:: Extracted material

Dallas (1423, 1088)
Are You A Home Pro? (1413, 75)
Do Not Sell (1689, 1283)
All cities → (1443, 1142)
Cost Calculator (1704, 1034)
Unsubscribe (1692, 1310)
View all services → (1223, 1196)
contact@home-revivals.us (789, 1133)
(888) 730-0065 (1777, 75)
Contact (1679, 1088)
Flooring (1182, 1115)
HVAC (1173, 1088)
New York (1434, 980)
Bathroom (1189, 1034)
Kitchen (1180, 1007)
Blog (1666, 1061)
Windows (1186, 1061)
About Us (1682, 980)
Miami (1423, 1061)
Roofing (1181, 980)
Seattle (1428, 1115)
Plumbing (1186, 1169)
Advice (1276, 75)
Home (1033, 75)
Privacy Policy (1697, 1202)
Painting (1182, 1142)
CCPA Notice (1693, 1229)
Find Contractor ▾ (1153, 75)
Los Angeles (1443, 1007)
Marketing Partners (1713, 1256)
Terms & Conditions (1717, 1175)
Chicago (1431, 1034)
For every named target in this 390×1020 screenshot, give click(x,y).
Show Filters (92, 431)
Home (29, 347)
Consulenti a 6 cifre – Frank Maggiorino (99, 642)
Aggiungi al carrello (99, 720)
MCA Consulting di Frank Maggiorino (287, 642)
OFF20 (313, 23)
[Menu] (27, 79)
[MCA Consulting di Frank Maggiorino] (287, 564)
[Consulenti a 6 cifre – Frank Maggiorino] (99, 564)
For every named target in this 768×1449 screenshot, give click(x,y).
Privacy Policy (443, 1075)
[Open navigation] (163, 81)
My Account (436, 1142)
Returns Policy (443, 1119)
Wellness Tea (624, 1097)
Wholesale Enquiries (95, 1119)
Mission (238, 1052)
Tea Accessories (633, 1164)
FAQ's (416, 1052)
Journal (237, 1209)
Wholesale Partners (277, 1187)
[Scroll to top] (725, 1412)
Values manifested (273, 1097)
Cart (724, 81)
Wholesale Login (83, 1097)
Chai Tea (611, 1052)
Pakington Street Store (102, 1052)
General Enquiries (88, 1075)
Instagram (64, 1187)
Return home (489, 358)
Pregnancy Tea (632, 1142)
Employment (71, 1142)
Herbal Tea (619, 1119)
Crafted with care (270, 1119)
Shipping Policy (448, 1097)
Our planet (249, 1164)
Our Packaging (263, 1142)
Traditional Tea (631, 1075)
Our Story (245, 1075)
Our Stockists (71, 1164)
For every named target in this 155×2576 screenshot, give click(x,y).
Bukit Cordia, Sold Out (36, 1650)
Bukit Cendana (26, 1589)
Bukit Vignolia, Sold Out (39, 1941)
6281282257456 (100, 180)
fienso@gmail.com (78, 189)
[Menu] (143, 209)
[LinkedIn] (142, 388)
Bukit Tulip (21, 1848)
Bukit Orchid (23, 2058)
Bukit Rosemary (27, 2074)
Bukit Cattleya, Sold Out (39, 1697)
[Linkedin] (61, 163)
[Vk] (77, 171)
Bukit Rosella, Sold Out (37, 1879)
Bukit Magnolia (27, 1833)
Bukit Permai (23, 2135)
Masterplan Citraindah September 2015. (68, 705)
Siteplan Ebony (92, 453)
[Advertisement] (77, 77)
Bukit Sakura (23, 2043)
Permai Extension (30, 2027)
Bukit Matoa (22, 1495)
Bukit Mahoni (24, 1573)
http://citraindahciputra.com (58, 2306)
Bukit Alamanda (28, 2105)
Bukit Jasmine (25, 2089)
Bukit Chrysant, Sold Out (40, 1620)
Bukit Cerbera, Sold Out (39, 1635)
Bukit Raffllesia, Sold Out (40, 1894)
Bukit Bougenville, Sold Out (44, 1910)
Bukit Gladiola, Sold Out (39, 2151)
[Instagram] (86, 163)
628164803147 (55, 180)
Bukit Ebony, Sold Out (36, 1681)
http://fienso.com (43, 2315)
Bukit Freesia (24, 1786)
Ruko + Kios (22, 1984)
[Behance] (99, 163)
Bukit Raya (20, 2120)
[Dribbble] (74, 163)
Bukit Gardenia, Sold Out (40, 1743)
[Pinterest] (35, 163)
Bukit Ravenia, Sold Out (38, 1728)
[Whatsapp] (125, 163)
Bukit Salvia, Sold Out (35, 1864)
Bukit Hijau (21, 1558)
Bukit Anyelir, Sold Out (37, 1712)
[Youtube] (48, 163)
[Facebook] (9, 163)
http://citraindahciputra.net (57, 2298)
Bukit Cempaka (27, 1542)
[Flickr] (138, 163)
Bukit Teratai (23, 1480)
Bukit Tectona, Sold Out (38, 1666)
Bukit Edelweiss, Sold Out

::::

Using the data above, count every line that contains the word "cifre", then give the count and nothing more.

- _Solved exercise_
2